A contaminated normal distribution is a mixture distribution where we add 2 more parameters to the model, the mixing probability and contamination parameter. We fix the mixing probability to 0.9 and track the contamination parameter.

Here are a couple of web links if you are more interested in contaminated normal distributions (Link 1, Link 2).

The third distribution we try is a T distribution with small degrees of freedom. We use a slightly different parameterization of the t-distribution which is nicely explained in another blog here.

lp3 = function(theta, data){
  # function to use to use scale parameter
  ## see here https://grollchristian.wordpress.com/2013/04/30/students-t-location-scale/
  dt_ls = function(x, df, mu, a) 1/a * dt((x - mu)/a, df)
  ## likelihood function
  lf = function(dat, pred){
    return(log(dt_ls(dat, nu, pred, sigma)))
  }
  nu = exp(theta['nu']) ## normality parameter for t distribution
  sigma = exp(theta['sigma']) # scale parameter for t distribution
  m = theta[1]
  d = data$vector # observed data vector
  if (exp(nu) < 1) return(-Inf)
  log.lik = sum(lf(d, m))
  log.prior = 1
  log.post = log.lik + log.prior
  return(log.post)
}

# sanity check for function
# choose a starting value
start = c('mu'=mean(ivTime), 'sigma'=log(sd(ivTime)), 'nu'=log(2))
lp3(start, lData)

op = optim(start, lp3, control = list(fnscale = -1), data=lData)
op$par
exp(op$par[2:3])

## try the laplace function from LearnBayes
fit3 = laplace(lp3, start, lData)
fit3
se3 = sqrt(diag(fit3$var))

sigSample.op = rnorm(1000, fit3$mode['sigma'], se3['sigma'])
nuSample = exp(rnorm(1000, fit3$mode['nu'], se3['nu']))
# threshold the sample values to above or equal to 1
nuSample[nuSample < 1] = 1

## generate random samples from alternative t-distribution parameterization
## see https://grollchristian.wordpress.com/2013/04/30/students-t-location-scale/
rt_ls <- function(n, df, mu, a) rt(n,df)*a + mu
muSample.op = rnorm(1000, mean(lData$vector), exp(sigSample.op)/sqrt(length(lData$vector)))

Using the 3 approaches we calculated the test quantities and the PValues for these quantities.

> round(mChecks, 2)
         Normal NormalCont    T
Variance   0.47       0.34 0.34
Symmetry   0.16       0.10 0.14
Max        0.01       0.06 0.18
Min        0.00       0.21 0.14
Mean       0.47       0.48 0.47

We can see that the normal model does not seem to fit the data well in terms of outliers, while the Contaminated Normal and T distributions, both fit the data better.

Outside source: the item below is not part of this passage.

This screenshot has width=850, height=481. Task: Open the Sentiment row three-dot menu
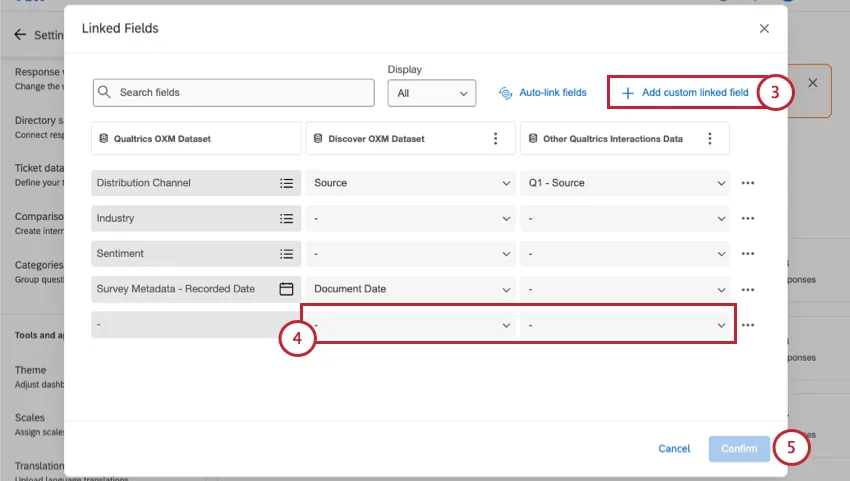(x=747, y=254)
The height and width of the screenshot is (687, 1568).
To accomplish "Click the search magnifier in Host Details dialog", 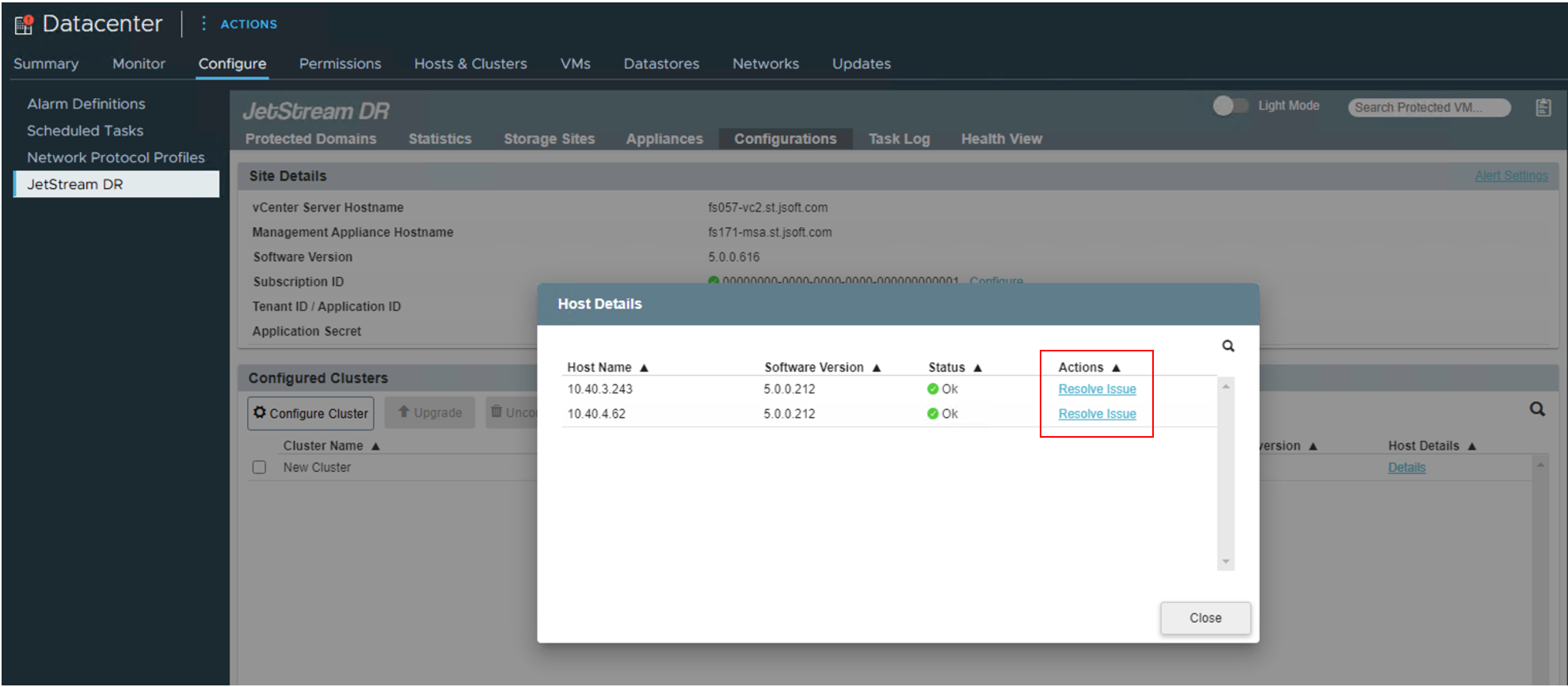I will coord(1227,346).
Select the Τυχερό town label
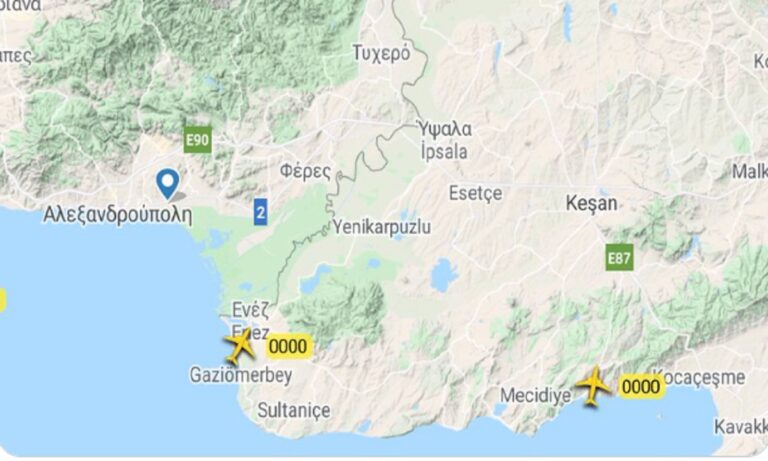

The figure below shows the histogram of the data and the smattering of the density lines from the 200 posterior predictive replications of the data. We can see that the normal model does not fit well in the tails, while the other two show  a reasonable fit, at least it can be explained by sampling variation according to PValues.

speedOfLightSmattering

While researching the material for this blog I also came across the post about this data set and extreme outliers in data sets at Andrew Gelman’s blog.